## To do
Copy all of the data below without altering a single line.

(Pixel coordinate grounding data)
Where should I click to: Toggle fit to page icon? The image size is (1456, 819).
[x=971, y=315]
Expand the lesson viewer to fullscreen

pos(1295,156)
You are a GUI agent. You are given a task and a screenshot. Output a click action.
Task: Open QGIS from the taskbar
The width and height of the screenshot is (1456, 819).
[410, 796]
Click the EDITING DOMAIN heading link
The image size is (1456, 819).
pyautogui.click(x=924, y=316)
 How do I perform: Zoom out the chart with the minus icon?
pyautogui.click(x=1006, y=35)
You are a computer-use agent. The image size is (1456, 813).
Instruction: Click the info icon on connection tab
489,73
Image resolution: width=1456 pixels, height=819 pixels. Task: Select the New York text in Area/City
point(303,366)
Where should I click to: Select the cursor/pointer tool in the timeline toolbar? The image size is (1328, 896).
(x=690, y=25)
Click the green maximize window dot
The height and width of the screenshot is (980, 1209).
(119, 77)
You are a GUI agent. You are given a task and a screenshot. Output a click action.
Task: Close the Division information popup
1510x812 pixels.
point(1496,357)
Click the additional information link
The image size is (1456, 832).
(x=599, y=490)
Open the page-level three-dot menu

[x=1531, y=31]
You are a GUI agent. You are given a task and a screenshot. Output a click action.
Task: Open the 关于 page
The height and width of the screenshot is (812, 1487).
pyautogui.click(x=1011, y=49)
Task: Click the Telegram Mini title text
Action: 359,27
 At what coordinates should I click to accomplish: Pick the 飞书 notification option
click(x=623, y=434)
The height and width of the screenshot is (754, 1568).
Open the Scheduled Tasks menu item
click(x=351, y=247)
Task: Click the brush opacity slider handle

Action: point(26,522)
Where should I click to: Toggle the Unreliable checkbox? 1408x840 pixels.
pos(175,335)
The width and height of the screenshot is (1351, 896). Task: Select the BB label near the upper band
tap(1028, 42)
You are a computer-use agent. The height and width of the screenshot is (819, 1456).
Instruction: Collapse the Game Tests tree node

## Your response
Where should I click to: Toggle fit to page icon? The image size is (1456, 819).
[x=971, y=315]
Expand the lesson viewer to fullscreen

pos(1295,156)
You are a GUI agent. You are given a task and a screenshot. Output a click action.
Task: Open QGIS from the taskbar
The width and height of the screenshot is (1456, 819).
[410, 796]
Click the EDITING DOMAIN heading link
The image size is (1456, 819).
pyautogui.click(x=924, y=316)
 How do I perform: Zoom out the chart with the minus icon?
pyautogui.click(x=1006, y=35)
You are a computer-use agent. The image size is (1456, 813).
Instruction: Click the info icon on connection tab
489,73
Image resolution: width=1456 pixels, height=819 pixels. Task: Select the New York text in Area/City
point(303,366)
Where should I click to: Select the cursor/pointer tool in the timeline toolbar? The image size is (1328, 896).
(x=690, y=25)
Click the green maximize window dot
The height and width of the screenshot is (980, 1209).
(119, 77)
You are a GUI agent. You are given a task and a screenshot. Output a click action.
Task: Close the Division information popup
1510x812 pixels.
point(1496,357)
Click the additional information link
The image size is (1456, 832).
(x=599, y=490)
Open the page-level three-dot menu

[x=1531, y=31]
You are a GUI agent. You are given a task and a screenshot. Output a click action.
Task: Open the 关于 page
The height and width of the screenshot is (812, 1487).
pyautogui.click(x=1011, y=49)
Task: Click the Telegram Mini title text
Action: 359,27
 At what coordinates should I click to accomplish: Pick the 飞书 notification option
click(x=623, y=434)
The height and width of the screenshot is (754, 1568).
Open the Scheduled Tasks menu item
click(x=351, y=247)
Task: Click the brush opacity slider handle

Action: point(26,522)
Where should I click to: Toggle the Unreliable checkbox? 1408x840 pixels.
pos(175,335)
The width and height of the screenshot is (1351, 896). Task: Select the BB label near the upper band
tap(1028, 42)
You are a computer-use agent. The height and width of the screenshot is (819, 1456).
Instruction: Collapse the Game Tests tree node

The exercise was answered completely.